« Nous utiliserons l’IA pour mieux servir le client » (Nicolas Hieronimus, directeur général de L'Oréal)

ENTRETIEN - Le dirigeant français ouvrira le CES de Las Vegas le 9 janvier. Le groupe emploie plus de 6 000 personnes dans la tech.
Nicolas Hieronimus, au siège de L’Oréal en juin 2023.
Nicolas Hieronimus, au siège de L’Oréal en juin 2023. (Crédits : ©MagaliDelporte)

LA TRIBUNE DIMANCHE - Les chocs de toute nature se sont succédé cette année. Quelles en ont été les conséquences pour le groupe ?

NICOLAS HIERONIMUS - L'Oréal réalise une très belle performance. Bien meilleure, même, que ce qu'il était possible d'imaginer un an plus tôt, compte tenu des prévisions disponibles à l'époque dans un climat économique et géopolitique incertain.

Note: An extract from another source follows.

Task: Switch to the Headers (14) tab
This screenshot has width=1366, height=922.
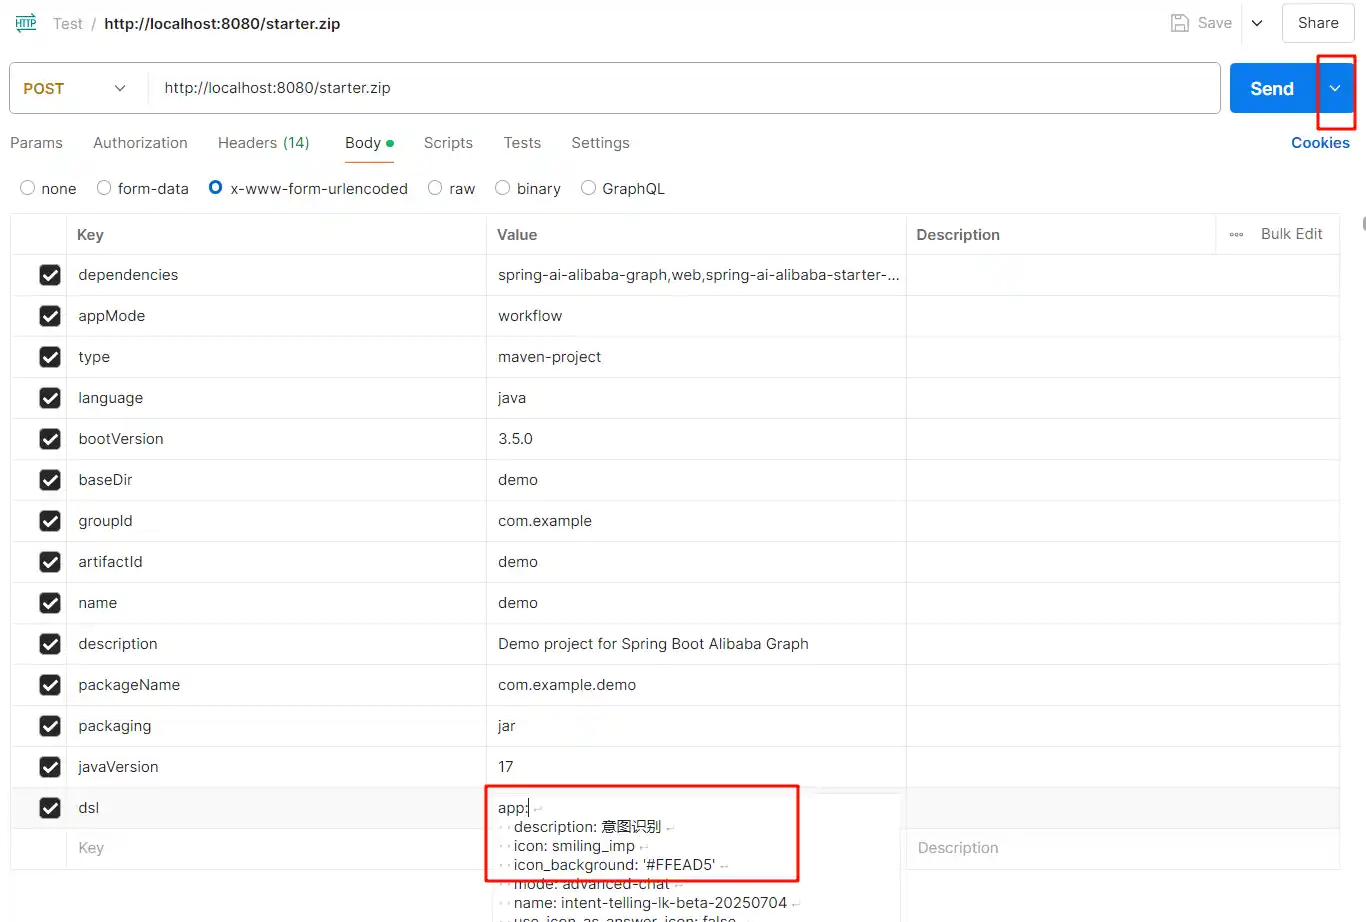Action: pos(263,143)
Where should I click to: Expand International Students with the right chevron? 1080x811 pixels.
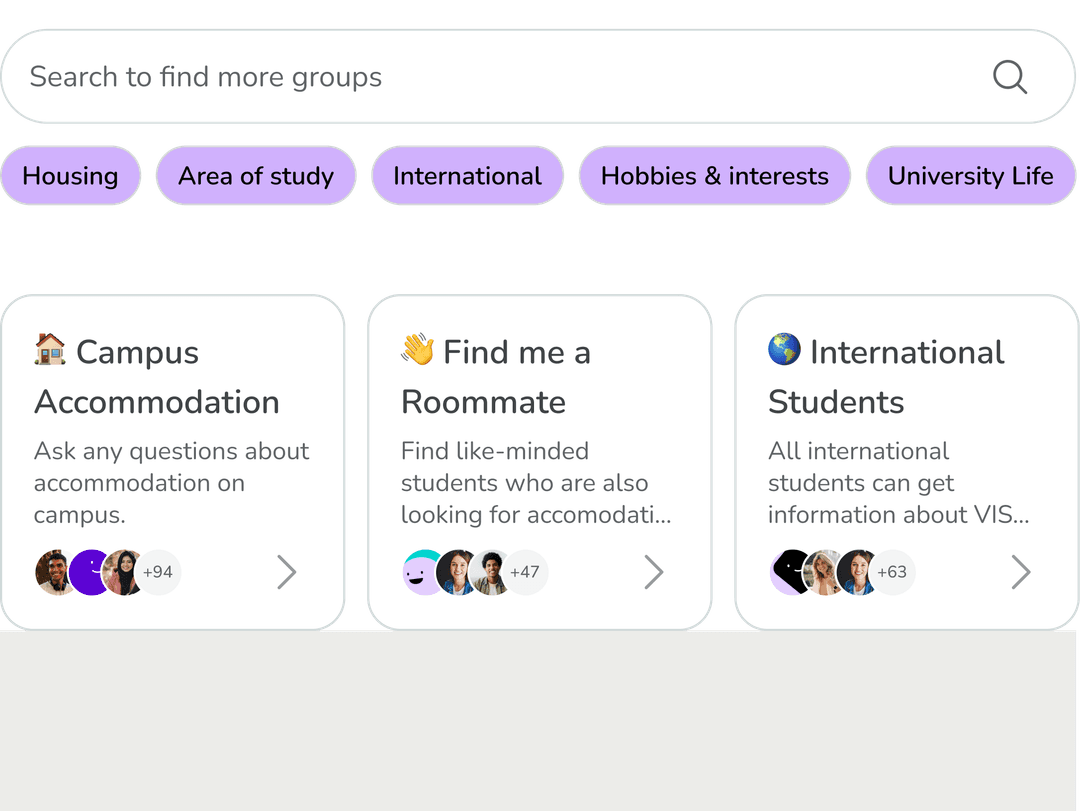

Nos résultats pour 2023 ne seront publiés qu'en février prochain, mais ceux dévoilés en octobre - soit l'activité des neuf premiers mois - indiquent une hausse de 12,6 % du chiffre d'affaires, à 30,57 milliards d'euros. La croissance repose sur des hausses à la fois en volume et en valeur. Et dépasse celle du marché mondial de la beauté, qui témoigne une fois encore de sa résilience - même s'il a un peu ralenti au dernier trimestre. Au-delà d'être essentielle à l'humanité, la beauté recèle un effet « dopamine » face à des temps difficiles. Se faire du bien, mettre du baume au cœur... de multiples expressions soulignent son importance dans nos vies.

Lire aussi« Concernant l'IA, il faut passer de la peur à l'envie » (Sébastien Missoffe, directeur général de Google France)

Quelle a été la croissance du marché de la beauté pendant les trois premiers trimestres ?

Elle se situe à près de 9 %. Toutes les catégories sont en augmentation. Mais la plus dynamique reste le parfum, en hausse de 16 % et de 21 % chez L'Oréal. Nous restons confiants dans notre capacité à réaliser en 2023 une nouvelle année de croissance du chiffre d'affaires et des résultats. Surperformer le marché confirme le leadership du groupe et prouve la solidité de son modèle.

Quels sont ses points forts ?

Il repose avant tout sur l'innovation. C'est essentiel, en particulier dans le contexte inflationniste actuel. Le groupe est passé du 8e au 5e rang en France pour le dépôt de brevets publiés en 2022, avec 475 demandes. L'innovation à forte valeur ajoutée permet une croissance fondée non pas sur la hausse des prix, mais sur les fruits de la recherche et du développement. L'augmentation des prix de nos produits existants - qui s'échelonnent de 3 à plus de 300 euros - est demeurée raisonnable et responsable pendant cette période. L'innovation constante favorise également la conquête de nouveaux consommateurs : la croissance en valeur se double d'une croissance en unité. Un autre atout de notre modèle réside dans son équilibre géographique.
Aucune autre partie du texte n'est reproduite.